Cuauhtemoc Toran with the activist group Move Texas tells WOAI News he supports the idea.
“Right now, people have to sacrifice their day’s earnings in order to attend to themselves over something they cannot control,” he says.
Fellow paid sick leave supporter Michelle Tremillo with the Texas Organizing Project says about 40 communities in the U.S. mandate paid sick leave.
“The studies from those jurisdictions show that there’s a net positive effect of enacting earned-paid sick on both businesses and for working families,” says Tremillo.
John Agather, president-elect of the San Antonio Hispanic Chamber of Commerce, calls the proposal a “one size fits all” approach to balancing workers’ quality of life with employers’ needs to keep open their doors.
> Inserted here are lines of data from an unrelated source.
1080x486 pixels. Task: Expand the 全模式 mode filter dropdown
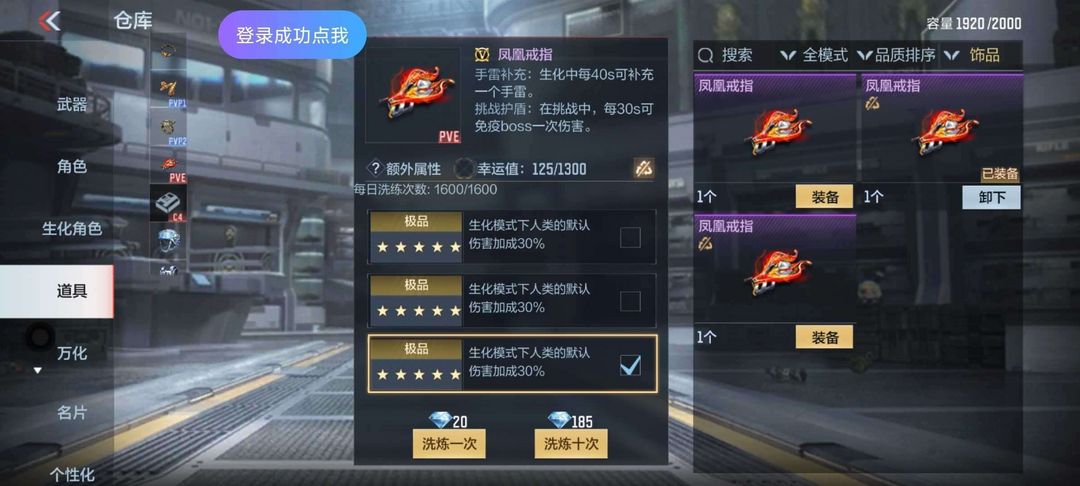coord(814,55)
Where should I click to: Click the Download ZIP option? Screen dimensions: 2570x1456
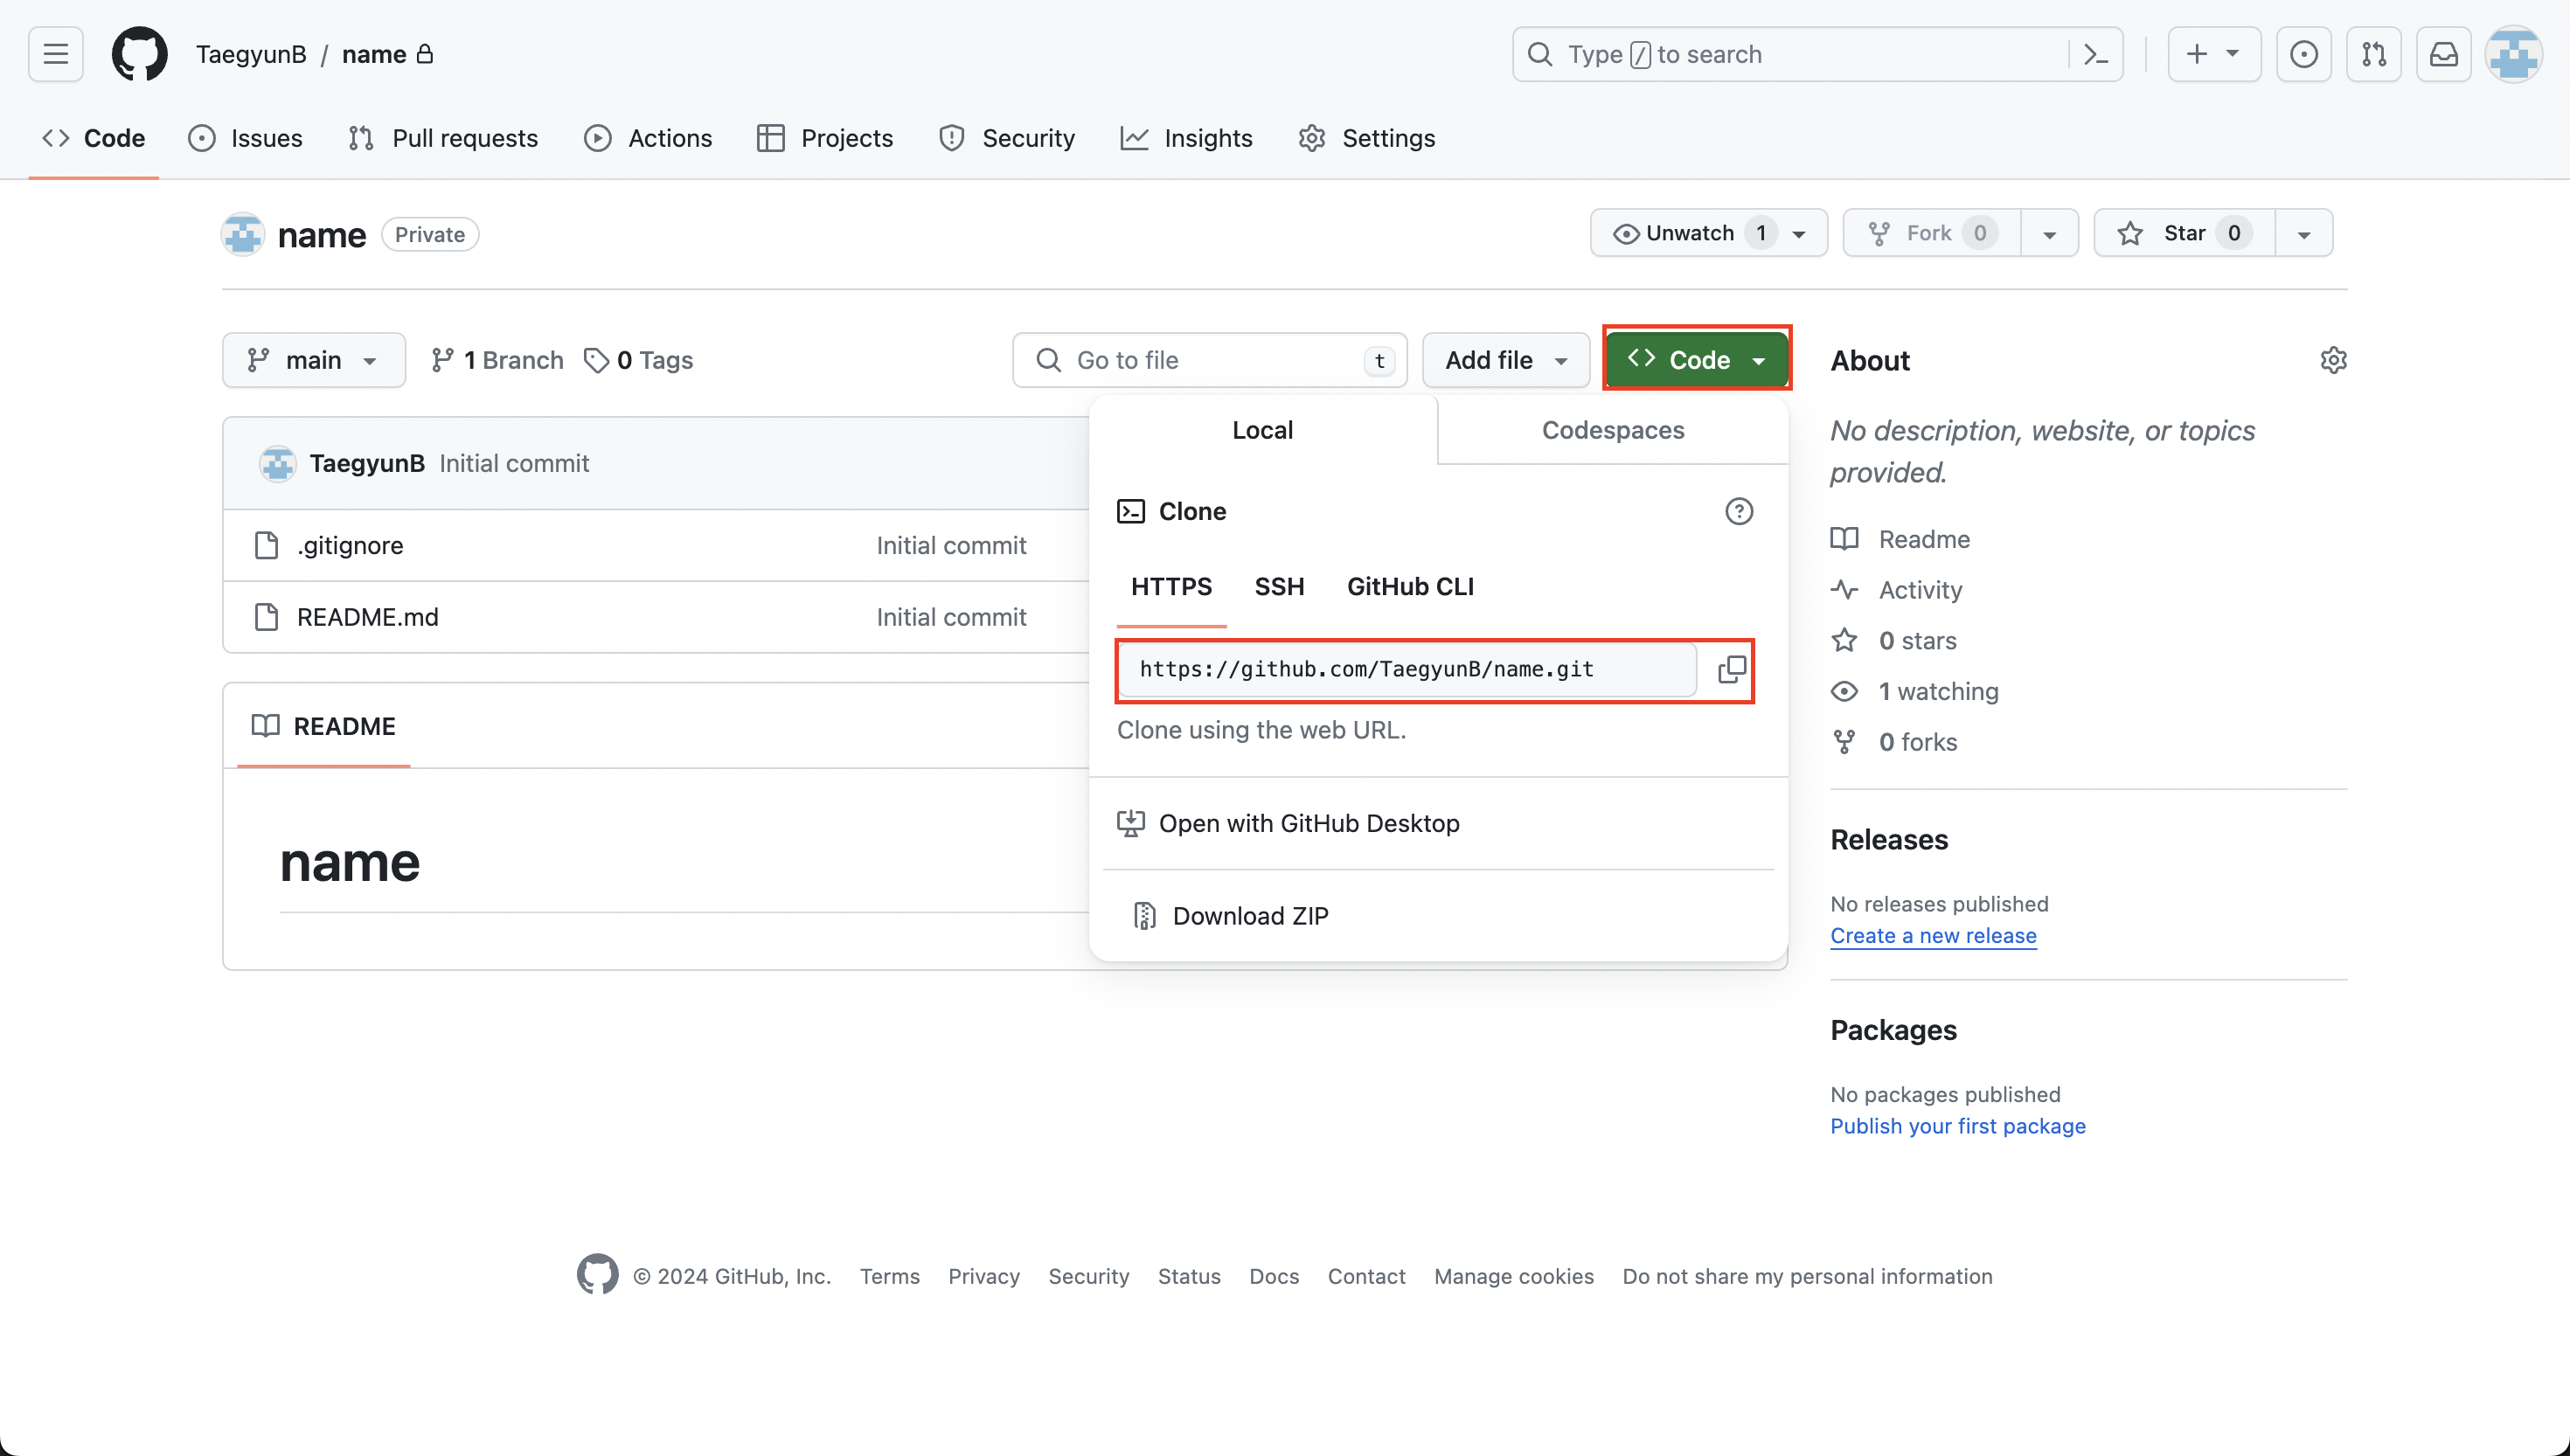point(1251,915)
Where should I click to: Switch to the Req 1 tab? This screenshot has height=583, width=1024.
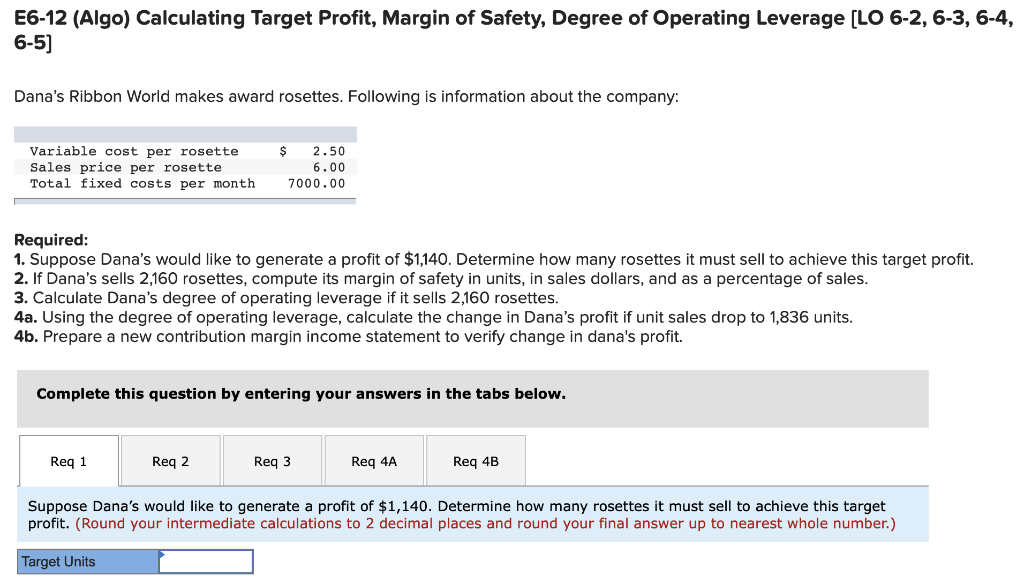point(68,460)
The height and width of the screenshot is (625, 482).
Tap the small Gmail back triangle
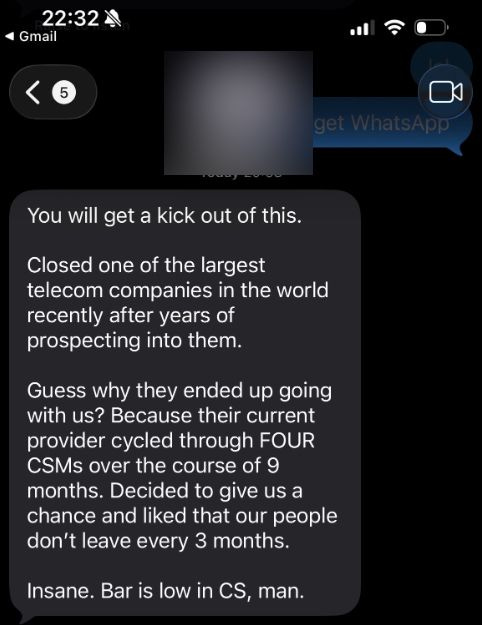(10, 36)
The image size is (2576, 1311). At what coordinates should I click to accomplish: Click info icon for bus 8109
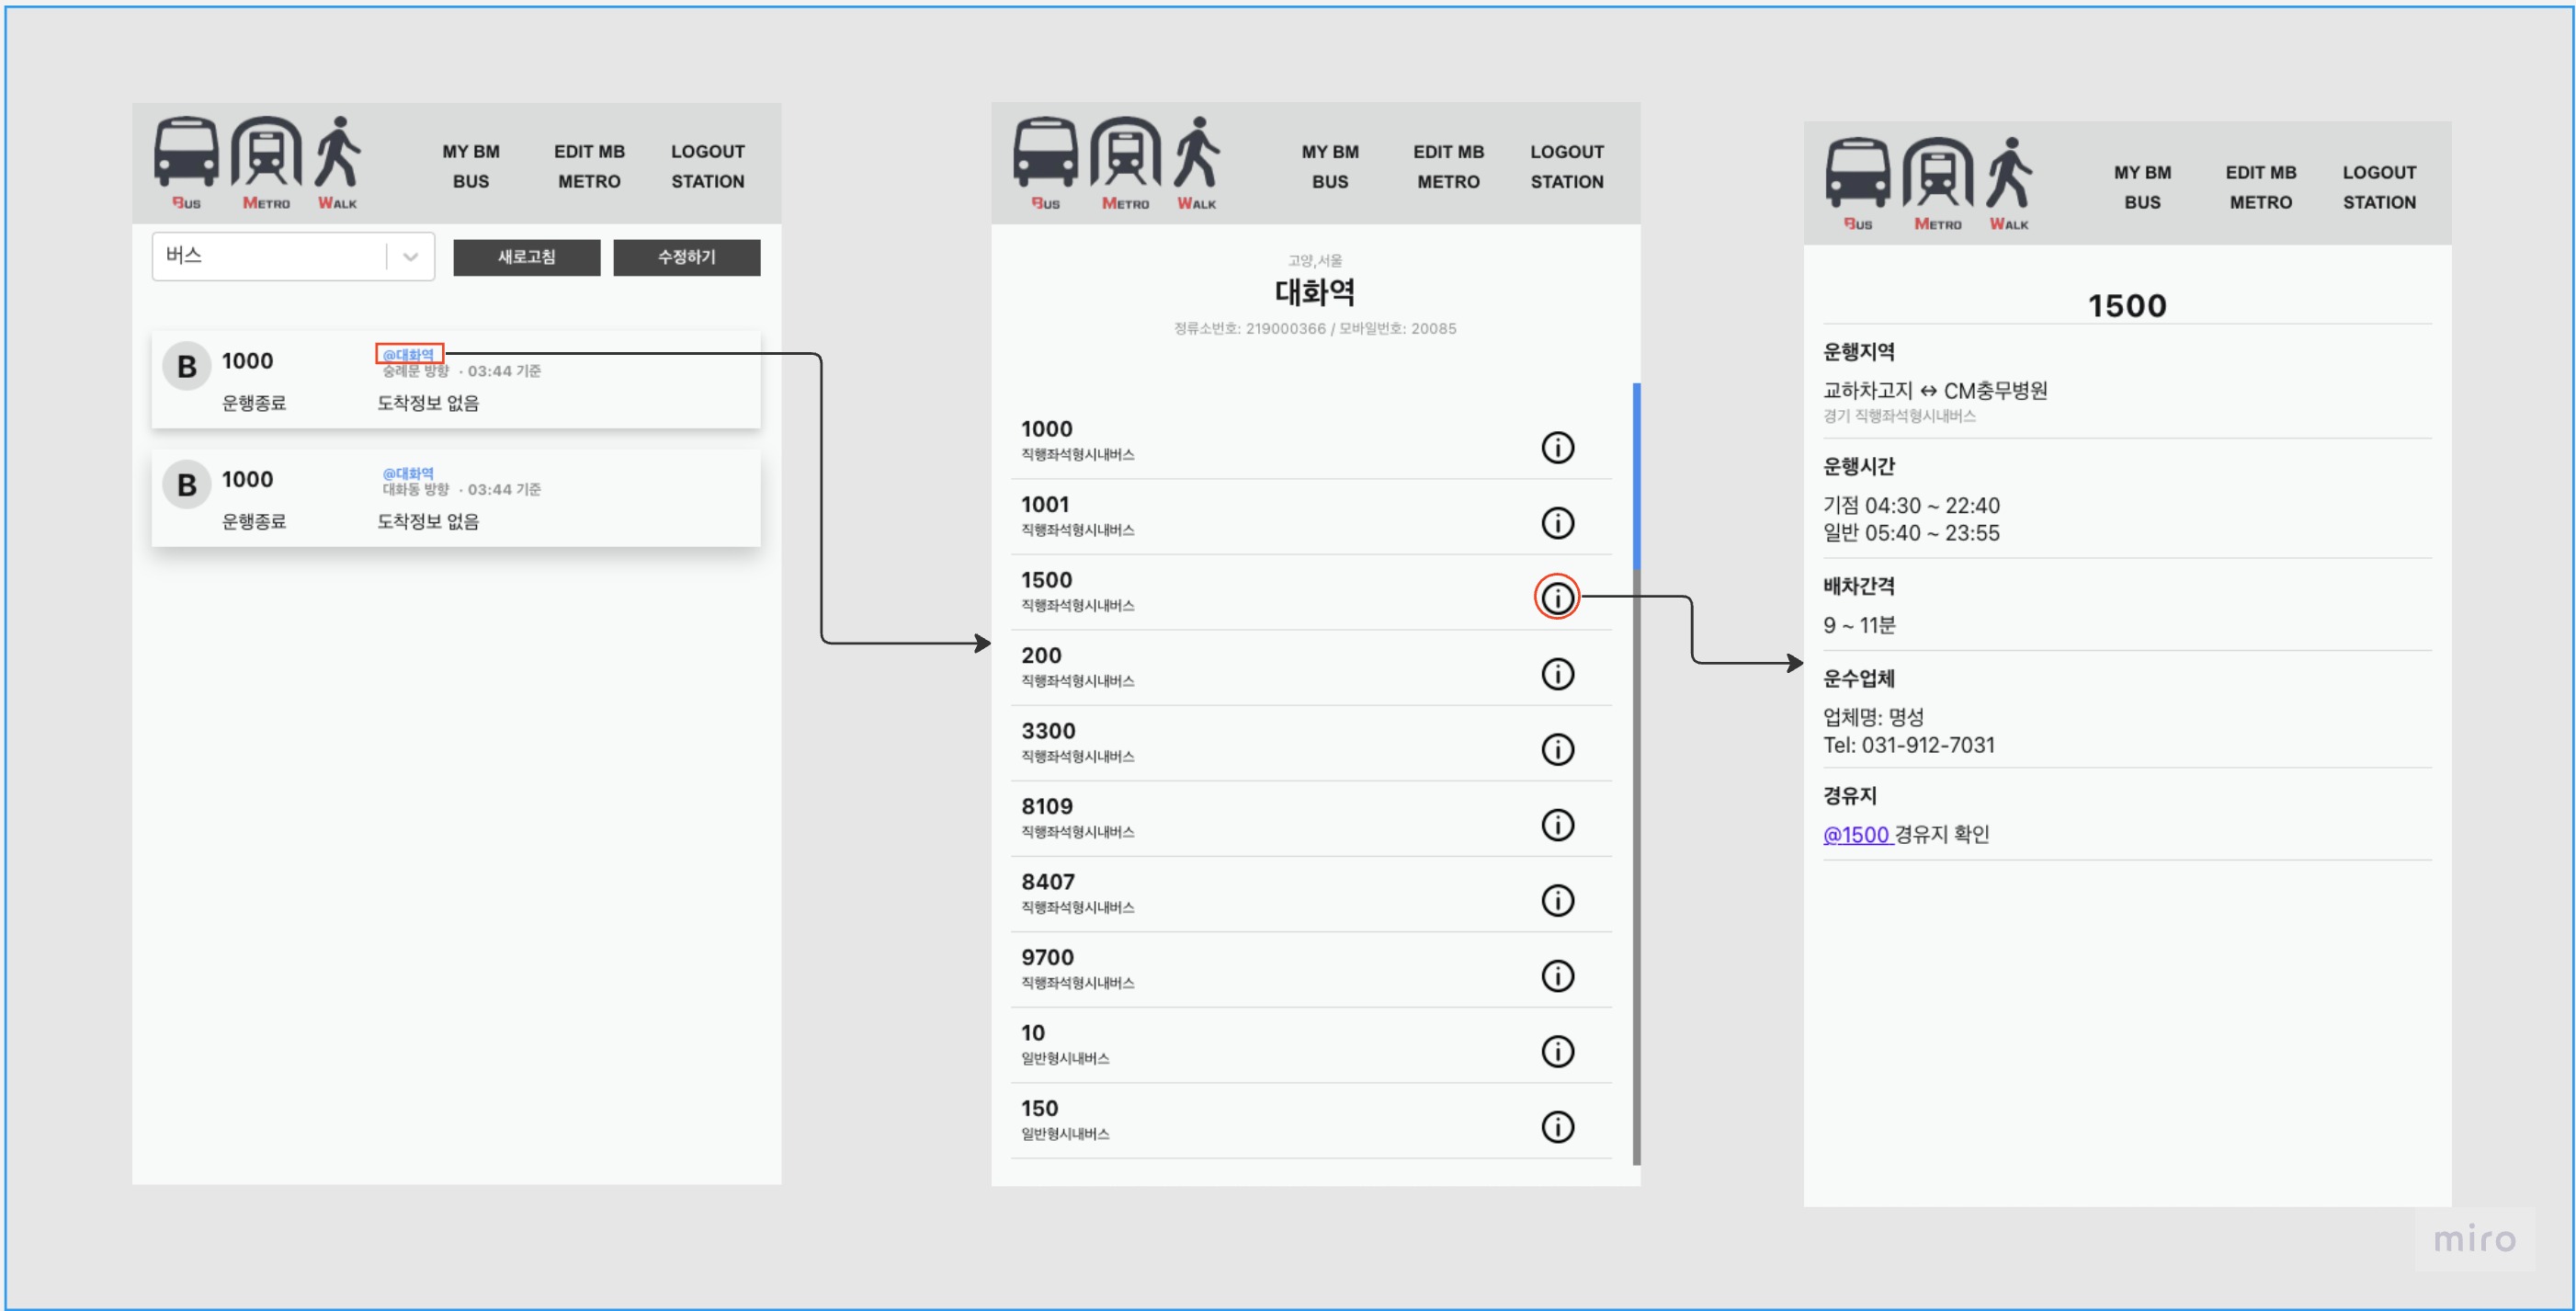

He says the Hispanic Chamber opposes the plan because small and medium-sized businesses, many of them restaurants with bare-bones staff, operate on tight profit margins and cannot afford protected worker absenteeism because of elective time off.
“This could be a real burden financially for them,” Agather says. “We’re not opposed to paid sick leave, but this isn’t the way to go about it.”
Douglas Carlberg, CEO of local defense contractor M2 Global, says his company offers paid leave and a generous benefits package, but compliance with additional sick leave rules will make him re-think keeping local his operation, which employs a number of disabled veterans.
“It’s going to have a major impact on me,” he tells WOAI News. “I’ve got two choices: I can either reduce the benefits – and we offer sick leave today – I can reduce benefits or I can move out of San Antonio. And I may do both if this passes."
Carlberg says an unintended consequence will be fewer local paid student internships because, under the proposal's guidelines, businesses that host interns will have to grant students the same time-off privileges as regular employees.
It will be up to City Council whether to put the issue up for a public vote in November.